[pwnable.tw] start — 100pt

As it’s the first challenge of a wargame platform I’d expect a plain shellcode injection. That is reinforced by the binary you’re given. It read 60 bytes from stdin while it has room for only 20 bytes. You’ve executable stack. Plan was to inject some code to do an exec of /bin/sh, get the shell, search for the flag in the filesystem.

It could have worked. The first problem I encountered was that the shortest shellcode I found was too big and I had an hard time trying to shorten it. Solution: make the shellcode jump to a larger space you have write access as well where you can write the actual shell spawn procedure.

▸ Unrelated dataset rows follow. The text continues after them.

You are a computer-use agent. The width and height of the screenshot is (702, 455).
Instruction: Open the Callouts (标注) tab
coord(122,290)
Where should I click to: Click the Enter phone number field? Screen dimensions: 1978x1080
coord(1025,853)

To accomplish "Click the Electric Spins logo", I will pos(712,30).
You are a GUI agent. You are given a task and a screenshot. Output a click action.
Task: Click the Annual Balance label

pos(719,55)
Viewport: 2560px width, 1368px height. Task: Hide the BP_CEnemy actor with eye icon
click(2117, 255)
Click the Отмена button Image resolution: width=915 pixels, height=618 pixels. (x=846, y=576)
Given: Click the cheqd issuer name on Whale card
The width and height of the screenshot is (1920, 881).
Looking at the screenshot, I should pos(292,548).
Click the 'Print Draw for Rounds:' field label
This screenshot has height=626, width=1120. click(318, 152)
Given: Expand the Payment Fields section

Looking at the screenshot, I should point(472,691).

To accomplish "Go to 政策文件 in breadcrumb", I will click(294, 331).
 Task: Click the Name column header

You don’t know the address of stack words so you’ll have to guess. But I assumed ASLR was disabled and I could easily bruteforce lots of values.

I was wrong. After many attempts it was clear ASLR was enabled.

How to solve that? Make the binary leak some informations about the stack… but what?

I started better analyzing what the binary does. It pushes esp, pushes the address of an exit procedure, pushes a string onto the stack, writes it to the stdout, reads 60 bytes from stdin, leave, ret.

Pushing a string onto the stack to print it sounded strange, but who knows?, maybe it was a way to make the binary convoluted.

Turning point was noticing there was no reason for the binary to push esp at the entry point. It was a great hint. You can make the binary leak the stack address via making it leak that esp: you want to print stored esp, jump again into the main function, perform the exploit now knowing more about the stack position.

To do that you’ll need a bunch of rop gadgets. Let’s search for them. I’ve used ROPgadgets.py as I couldn’t make r2 do the search I needed.

Not quite the gadgets one would expect — not pop;ret stuff. In fact I was confused, ended up ignoring the output above and just checked if jumping back into the main function could lead to the leak of esp.

Long story short, here’s what I come up with: leverage the write() to the stdout from the stack that was used to print /bin/sh to print the stored value of esp. To do that, write 0x08048087 into the return address. Binary will now invoke a read() by which you can write on the stack — inject the shellcode now.

Once popped the shell, it turned out the flag was in /home/start/flag. Getting it was pretty straightforward.